Por eso lo pusieron en la cara B de su álbum, el lugar donde pones todas las canciones que no se consideran éxitos. Hoy quiero traerles algunas letras de la canción “Sublime Gracia” que quizás nunca hayan escuchado… pero que definitivamente no quieres perderte. Piénsalo como una gracia del lado B.

Sí, cuando esta carne y este corazón fallen,
Y la vida mortal cesará,
Poseeré, dentro del velo,
Una vida de alegría y paz.

¿Te suenan esas palabras? No exactamente las letras pegadizas de un sencillo número uno. Pero la promesa que comparten puede sacarte adelante en cualquier cosa de la vida. Permíteme desglosártelo:

¡Gracias a Jesús, no hay ningún escenario en el que tu historia no termine en victoria!

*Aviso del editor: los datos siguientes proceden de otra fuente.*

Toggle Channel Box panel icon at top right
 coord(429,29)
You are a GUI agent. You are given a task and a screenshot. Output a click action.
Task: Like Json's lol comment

Sin importar lo que esta vida te traiga, puedes aferrarte a la promesa de que, al final de cuentas, te encontrarás a salvo, amado, sanado, completo y lleno de Alegría y paz en la presencia de Dios.

Eso es lo que Jesús aseguró para ti cuando resucitó de la tumba y venció a la muerte. vivir la vida al máximo. Cuando pones tu fe en Jesús para la salvación, recibes la promesa de que ni siquiera la muerte tiene la última palabra en tu historia.

Billy Graham lo dijo así:

“Para el creyente hay esperanza más allá de la tumba, porque Jesucristo nos ha abierto la puerta al cielo mediante Su muerte y resurrección.”

La puerta hacia una vida ininterrumpida y sin fin está de par en par porque Jesús la cruzó primero. ¡Él conquistó la tumba y, en Él, tú también puedes! ¡Por eso el Viernes Santo – y el Domingo de Pascua – son celebraciones tan alegres!

Pero en caso de que pienses que esto suena a escapismo –enfocarse en el cielo para no sufrir tanto aquí en la tierra–, echa un vistazo a lo que Pablo escribe en 2 Corintios 4:16-18:

“Por tanto, no perdemos el ánimo. Aunque nuestro cuerpo se va deteriorando, nuestro espíritu se renueva día tras día. Pues las dificultades que enfrentamos ahora son pequeñas y pasajeras. Pero nos ganan una gloria eterna y grandiosa que no tiene comparación. Así que no nos fijamos en las cosas que se ven, sino en las que no se ven, porque lo que se ve es temporal, pero lo que no se ve es eterno.”  (NVI)

¿Te das cuenta del poder de esta promesa?

La esperanza del cielo te fortalece para el viaje en el que te encuentras hoy. Te recuerda que nada de lo que este mundo te lance puede robarte el hogar que Dios ha preparado para ti, y que Dios usará el dolor de este mundo para moldearte en la persona que Él te creó para ser.

Tienes fuerza para hoy, un propósito en tu dolor, y gozo en la espera. Así que no pierdas el ánimo, ¡porque Jesús ya ha vencido!